Workflow, protocolling, reporting and billing
The workflow for clinical PET/MR imaging studies has similarities to PET/computed tomography (CT) and MR imaging studies but requires coordination at the scheduling, technologist, and interpreting physician levels, which may not exist initially. As few technologists, radiologist, and nuclear medicine physicians have trained in the era of PET/MR imaging, it is often necessary to have personnel with PET expertise to closely work with those with MR imaging expertise and to cross-train in the modality they are less familiar with. Many programs begin by performing crossover studies with patients undergoing clinical PET/CT studies then immediately afterward undergoing PET/MR imaging studies with the same radiopharmaceutical administration. An example of a clinical PET/MR imaging workflow is shown schematically in Fig. 1 .
There are some considerations with clinical PET/MR imaging studies that differ from PET/CT and MR imaging. Many PET/MR imaging studies involve standard-of-care PET and MR imaging studies that must be precertified. The need for precertification can slow the scheduling of PET/MR imaging studies compared with PET/CT or MR imaging studies, which in turn may be frustrating to referring physicians and patients. In some clinical practices, radiology schedulers perform the precertification, which can reduce the burden on the referring physician’s office. Another consideration is that some patients will not be able to complete the PET/MR imaging examination because of the length of the study and/or claustrophobia. Ideally, PET/CT would be available as a backup so that the PET radiopharmaceutical administration will not be wasted and expose the patient to radiation without providing diagnostic information.

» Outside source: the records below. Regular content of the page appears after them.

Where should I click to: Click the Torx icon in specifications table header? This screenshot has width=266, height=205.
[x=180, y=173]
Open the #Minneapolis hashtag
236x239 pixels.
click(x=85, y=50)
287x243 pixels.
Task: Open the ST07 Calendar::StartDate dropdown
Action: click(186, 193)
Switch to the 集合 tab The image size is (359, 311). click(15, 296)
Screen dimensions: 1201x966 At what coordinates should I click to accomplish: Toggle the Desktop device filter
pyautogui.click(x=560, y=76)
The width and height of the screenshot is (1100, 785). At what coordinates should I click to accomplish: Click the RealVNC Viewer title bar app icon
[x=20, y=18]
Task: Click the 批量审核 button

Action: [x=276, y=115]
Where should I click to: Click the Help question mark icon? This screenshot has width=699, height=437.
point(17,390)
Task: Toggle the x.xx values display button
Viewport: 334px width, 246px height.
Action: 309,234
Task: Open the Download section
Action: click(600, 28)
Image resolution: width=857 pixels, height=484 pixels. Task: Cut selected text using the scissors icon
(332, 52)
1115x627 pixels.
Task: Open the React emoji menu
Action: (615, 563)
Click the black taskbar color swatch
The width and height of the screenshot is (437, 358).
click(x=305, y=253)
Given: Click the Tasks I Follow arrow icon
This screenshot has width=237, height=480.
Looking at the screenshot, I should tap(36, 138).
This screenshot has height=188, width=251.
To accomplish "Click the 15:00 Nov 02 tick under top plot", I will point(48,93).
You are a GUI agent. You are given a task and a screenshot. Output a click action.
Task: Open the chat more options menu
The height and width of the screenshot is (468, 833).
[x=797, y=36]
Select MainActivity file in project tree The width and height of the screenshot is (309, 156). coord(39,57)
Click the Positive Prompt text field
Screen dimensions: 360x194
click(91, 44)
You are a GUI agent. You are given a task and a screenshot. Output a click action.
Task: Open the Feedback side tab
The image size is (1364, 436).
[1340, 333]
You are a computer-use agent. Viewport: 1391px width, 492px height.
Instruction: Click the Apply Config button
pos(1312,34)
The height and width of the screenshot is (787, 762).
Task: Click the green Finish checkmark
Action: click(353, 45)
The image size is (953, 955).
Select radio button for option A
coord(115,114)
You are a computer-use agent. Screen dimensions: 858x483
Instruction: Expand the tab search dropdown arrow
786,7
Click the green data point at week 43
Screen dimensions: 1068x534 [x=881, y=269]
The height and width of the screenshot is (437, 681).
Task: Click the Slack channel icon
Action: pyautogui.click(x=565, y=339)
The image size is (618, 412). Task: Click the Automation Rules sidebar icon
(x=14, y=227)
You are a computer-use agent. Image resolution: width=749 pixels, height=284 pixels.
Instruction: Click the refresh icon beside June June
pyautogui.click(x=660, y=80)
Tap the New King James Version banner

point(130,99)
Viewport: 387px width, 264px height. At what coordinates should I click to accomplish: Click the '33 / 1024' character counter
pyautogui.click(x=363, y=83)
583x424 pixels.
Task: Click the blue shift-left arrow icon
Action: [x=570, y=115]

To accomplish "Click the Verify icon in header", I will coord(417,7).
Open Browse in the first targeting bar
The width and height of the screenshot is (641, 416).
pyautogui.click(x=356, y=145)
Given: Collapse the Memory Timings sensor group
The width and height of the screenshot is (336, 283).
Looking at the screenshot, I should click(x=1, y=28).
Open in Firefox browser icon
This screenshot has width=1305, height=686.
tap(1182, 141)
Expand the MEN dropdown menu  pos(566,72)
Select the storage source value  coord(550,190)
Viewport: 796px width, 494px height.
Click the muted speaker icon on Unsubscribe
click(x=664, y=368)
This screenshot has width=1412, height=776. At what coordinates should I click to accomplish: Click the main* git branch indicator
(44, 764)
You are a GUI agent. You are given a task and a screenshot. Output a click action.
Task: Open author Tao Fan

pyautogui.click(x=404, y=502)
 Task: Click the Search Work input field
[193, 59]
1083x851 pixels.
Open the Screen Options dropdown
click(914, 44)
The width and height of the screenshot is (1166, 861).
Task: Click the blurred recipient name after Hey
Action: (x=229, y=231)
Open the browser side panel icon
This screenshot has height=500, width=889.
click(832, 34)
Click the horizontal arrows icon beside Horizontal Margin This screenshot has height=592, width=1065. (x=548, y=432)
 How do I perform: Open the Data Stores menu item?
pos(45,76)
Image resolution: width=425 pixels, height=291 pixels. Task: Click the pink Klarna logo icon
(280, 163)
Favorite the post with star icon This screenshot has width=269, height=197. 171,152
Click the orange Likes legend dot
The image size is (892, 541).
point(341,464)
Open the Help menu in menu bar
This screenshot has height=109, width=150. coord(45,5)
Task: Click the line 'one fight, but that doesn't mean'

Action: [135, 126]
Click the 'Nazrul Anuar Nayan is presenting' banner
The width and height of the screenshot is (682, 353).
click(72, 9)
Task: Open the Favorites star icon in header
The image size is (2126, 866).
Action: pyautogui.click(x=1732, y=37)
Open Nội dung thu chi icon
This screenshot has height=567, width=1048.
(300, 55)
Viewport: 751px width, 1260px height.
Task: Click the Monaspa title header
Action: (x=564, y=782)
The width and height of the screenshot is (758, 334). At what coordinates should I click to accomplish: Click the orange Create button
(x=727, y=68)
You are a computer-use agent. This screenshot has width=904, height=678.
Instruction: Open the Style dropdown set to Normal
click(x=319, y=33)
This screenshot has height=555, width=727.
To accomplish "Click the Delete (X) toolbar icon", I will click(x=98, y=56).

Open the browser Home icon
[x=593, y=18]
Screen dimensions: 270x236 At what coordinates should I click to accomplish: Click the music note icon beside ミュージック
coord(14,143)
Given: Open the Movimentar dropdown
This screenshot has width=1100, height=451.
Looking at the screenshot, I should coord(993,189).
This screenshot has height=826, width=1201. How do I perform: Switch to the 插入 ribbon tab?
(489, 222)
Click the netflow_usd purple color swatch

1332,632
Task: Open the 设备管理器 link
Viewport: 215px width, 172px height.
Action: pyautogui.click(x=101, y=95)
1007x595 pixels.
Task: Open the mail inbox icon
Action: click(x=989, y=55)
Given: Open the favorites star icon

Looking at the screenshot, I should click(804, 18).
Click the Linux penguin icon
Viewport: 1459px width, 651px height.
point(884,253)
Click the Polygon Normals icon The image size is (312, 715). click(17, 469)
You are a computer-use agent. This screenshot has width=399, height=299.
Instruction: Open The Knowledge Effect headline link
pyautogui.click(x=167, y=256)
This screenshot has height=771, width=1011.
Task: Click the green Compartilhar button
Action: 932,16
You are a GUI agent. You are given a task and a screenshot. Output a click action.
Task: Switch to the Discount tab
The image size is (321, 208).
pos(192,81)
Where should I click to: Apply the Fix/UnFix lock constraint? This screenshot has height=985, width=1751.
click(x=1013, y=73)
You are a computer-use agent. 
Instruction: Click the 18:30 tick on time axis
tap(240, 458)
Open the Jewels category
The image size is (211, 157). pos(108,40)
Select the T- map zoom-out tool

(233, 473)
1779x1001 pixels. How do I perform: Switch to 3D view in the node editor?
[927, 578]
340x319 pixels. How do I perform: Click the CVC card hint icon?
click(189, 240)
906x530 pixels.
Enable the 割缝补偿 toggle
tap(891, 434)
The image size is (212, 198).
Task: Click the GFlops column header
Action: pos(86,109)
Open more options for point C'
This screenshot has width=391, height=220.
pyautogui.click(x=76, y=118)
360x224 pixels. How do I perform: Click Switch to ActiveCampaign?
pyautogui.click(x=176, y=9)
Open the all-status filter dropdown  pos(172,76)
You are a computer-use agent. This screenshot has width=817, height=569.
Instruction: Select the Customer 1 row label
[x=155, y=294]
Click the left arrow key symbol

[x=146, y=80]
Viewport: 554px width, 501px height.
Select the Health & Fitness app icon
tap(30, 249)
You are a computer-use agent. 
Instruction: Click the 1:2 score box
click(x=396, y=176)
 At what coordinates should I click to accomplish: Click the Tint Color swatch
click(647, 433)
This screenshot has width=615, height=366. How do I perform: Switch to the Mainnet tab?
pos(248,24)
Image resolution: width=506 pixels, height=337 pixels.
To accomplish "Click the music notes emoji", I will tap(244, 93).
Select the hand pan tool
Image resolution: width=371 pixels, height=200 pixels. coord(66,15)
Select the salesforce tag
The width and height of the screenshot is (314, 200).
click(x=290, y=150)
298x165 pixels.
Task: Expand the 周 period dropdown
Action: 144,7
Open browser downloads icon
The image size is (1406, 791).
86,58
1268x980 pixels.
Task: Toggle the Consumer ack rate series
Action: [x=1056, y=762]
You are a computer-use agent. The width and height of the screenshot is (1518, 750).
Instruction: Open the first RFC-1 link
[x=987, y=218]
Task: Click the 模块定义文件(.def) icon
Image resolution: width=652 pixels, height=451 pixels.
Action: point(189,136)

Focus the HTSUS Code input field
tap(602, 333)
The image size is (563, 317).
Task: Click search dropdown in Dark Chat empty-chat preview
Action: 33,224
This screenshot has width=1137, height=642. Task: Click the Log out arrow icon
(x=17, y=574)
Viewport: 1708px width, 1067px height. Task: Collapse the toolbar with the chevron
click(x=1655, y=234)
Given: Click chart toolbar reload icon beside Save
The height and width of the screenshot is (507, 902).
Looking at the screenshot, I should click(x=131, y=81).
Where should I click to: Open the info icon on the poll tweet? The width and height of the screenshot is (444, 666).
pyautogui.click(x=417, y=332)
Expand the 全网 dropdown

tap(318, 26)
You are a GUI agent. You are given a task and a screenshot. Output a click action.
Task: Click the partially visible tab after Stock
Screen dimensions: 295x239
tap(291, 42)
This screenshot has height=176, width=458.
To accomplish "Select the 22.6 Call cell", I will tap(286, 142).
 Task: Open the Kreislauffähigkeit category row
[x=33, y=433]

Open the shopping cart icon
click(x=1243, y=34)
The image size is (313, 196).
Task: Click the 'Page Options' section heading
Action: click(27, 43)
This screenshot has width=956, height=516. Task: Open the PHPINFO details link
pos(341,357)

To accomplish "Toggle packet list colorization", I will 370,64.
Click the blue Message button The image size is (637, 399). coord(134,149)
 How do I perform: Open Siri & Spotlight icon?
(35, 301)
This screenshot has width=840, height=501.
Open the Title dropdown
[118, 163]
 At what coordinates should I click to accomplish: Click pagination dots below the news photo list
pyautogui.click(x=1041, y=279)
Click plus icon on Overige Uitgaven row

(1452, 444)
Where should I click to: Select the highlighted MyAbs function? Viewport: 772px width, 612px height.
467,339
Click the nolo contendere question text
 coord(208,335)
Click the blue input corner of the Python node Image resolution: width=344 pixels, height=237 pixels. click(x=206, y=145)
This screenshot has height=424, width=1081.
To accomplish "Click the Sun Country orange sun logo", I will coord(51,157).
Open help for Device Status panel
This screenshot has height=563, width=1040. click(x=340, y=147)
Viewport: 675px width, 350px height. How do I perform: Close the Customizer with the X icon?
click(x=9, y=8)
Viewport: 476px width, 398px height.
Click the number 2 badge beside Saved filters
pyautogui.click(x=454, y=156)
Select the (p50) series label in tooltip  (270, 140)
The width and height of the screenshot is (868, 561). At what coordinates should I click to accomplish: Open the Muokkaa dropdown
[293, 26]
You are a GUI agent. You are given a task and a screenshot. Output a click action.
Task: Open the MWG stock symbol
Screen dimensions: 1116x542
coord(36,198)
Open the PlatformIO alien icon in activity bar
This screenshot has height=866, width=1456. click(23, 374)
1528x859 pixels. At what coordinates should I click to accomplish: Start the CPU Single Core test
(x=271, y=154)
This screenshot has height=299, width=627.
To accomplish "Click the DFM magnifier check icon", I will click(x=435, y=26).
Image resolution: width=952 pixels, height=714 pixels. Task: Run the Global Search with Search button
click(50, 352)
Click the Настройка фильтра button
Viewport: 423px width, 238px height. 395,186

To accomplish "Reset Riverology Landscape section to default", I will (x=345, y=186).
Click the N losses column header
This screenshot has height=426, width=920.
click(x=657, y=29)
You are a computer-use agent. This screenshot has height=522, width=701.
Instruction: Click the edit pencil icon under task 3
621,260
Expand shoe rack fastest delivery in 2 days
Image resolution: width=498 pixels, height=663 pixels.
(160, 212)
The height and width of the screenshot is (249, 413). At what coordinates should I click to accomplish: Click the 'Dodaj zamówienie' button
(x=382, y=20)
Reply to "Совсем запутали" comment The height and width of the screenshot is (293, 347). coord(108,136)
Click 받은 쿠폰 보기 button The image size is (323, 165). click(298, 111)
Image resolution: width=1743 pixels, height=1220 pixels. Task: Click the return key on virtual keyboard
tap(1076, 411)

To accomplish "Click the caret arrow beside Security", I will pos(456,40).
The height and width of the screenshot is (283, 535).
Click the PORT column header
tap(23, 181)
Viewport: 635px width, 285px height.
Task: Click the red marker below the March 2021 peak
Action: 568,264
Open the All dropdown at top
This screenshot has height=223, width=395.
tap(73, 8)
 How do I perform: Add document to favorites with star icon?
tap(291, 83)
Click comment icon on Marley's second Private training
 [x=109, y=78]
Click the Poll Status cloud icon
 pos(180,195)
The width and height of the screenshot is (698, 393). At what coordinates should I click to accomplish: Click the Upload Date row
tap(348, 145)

Most institutions select patients with standard-of-care indications for both PET and MR imaging for evaluation through PET/MR imaging studies. For oncology, the protocol often consists of a whole-body (WB) PET along with WB-MR imaging for staging and a regional diagnostic MR imaging examination for assessment of the primary tumor and/or regional nodal staging. As with PET/CT, the WB component is typically varied depending on the type and location of the tumor with typical WB coverage from skull base to midthigh (most solid tumors), skull vertex to midthigh (eg, head and neck cancers), skull vertex to knee (eg, multiple myeloma, some melanomas), or skull vertex to toes (eg, some melanomas and malignancies of the lower extremities). For brain and cardiac PET/MR imaging studies, both the PET and the MR imaging acquisitions are typically regional only without a WB component. This approach reduces the overall time required for patient imaging (1 session instead of 2), allows simultaneous review of both PET and MR imaging studies by the interpreting physicians, and can streamline the diagnostic imaging process. For some patients, PET/MR imaging is performed for standard-of-care PET indications without a diagnostic MR imaging component. A common reason to perform PET/MR imaging without a diagnostic MR imaging examination is for dose reduction in children and young adults by replacing WB CT with MR imaging for attenuation correction (AC) and anatomic localization.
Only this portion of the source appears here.